▸ EXERCISE DIRECTIONS: Nothing but the lines from the one with "Task: Open video settings gear menu" through the end of the records below should be written out, and each must match word for word.
Top of DATA FOR THIS EXERCISE
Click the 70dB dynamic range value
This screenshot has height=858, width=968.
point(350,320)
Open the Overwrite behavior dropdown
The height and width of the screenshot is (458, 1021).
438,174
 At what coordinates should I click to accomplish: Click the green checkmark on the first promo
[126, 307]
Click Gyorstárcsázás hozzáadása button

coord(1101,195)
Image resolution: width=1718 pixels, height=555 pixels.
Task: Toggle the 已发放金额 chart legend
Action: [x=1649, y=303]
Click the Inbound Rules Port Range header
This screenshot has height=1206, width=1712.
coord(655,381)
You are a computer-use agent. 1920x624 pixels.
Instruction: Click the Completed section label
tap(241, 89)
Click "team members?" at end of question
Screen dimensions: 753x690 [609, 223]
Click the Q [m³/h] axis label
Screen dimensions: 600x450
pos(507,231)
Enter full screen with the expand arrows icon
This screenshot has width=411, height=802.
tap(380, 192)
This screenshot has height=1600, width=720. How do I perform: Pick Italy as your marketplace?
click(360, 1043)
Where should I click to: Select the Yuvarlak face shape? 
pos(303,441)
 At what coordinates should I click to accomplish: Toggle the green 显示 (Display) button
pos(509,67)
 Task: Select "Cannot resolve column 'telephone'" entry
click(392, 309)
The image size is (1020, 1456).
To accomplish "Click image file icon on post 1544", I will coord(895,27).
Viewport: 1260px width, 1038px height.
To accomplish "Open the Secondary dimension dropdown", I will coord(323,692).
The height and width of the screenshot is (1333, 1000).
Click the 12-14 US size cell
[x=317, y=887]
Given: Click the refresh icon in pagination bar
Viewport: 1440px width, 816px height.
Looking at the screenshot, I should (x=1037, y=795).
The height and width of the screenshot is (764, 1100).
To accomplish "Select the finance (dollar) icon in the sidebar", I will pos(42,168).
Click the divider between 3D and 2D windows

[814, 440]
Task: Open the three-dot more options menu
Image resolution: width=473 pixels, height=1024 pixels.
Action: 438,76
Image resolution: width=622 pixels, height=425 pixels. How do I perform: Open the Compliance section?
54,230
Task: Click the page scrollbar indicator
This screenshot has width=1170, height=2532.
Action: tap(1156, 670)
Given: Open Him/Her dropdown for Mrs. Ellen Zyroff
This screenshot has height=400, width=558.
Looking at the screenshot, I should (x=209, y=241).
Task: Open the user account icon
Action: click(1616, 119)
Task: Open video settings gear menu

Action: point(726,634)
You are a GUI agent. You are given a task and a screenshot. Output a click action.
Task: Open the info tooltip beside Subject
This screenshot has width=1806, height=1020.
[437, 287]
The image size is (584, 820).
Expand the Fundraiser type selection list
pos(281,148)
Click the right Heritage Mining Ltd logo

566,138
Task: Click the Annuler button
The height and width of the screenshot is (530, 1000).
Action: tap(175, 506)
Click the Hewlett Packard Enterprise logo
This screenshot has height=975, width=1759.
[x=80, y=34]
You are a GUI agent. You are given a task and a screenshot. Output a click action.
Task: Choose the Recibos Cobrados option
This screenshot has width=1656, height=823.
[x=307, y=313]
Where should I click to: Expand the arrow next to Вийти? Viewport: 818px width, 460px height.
Bottom of DATA FOR THIS EXERCISE
▸ EXERCISE SOLUTION:
Task: Open video settings gear menu

Action: point(726,634)
You are a GUI agent. You are given a task and a screenshot. Output a click action.
Task: Open the info tooltip beside Subject
This screenshot has width=1806, height=1020.
[437, 287]
The image size is (584, 820).
Expand the Fundraiser type selection list
pos(281,148)
Click the right Heritage Mining Ltd logo

566,138
Task: Click the Annuler button
The height and width of the screenshot is (530, 1000).
Action: tap(175, 506)
Click the Hewlett Packard Enterprise logo
This screenshot has height=975, width=1759.
[x=80, y=34]
You are a GUI agent. You are given a task and a screenshot. Output a click action.
Task: Choose the Recibos Cobrados option
This screenshot has width=1656, height=823.
[x=307, y=313]
Where should I click to: Expand the arrow next to Вийти? Viewport: 818px width, 460px height.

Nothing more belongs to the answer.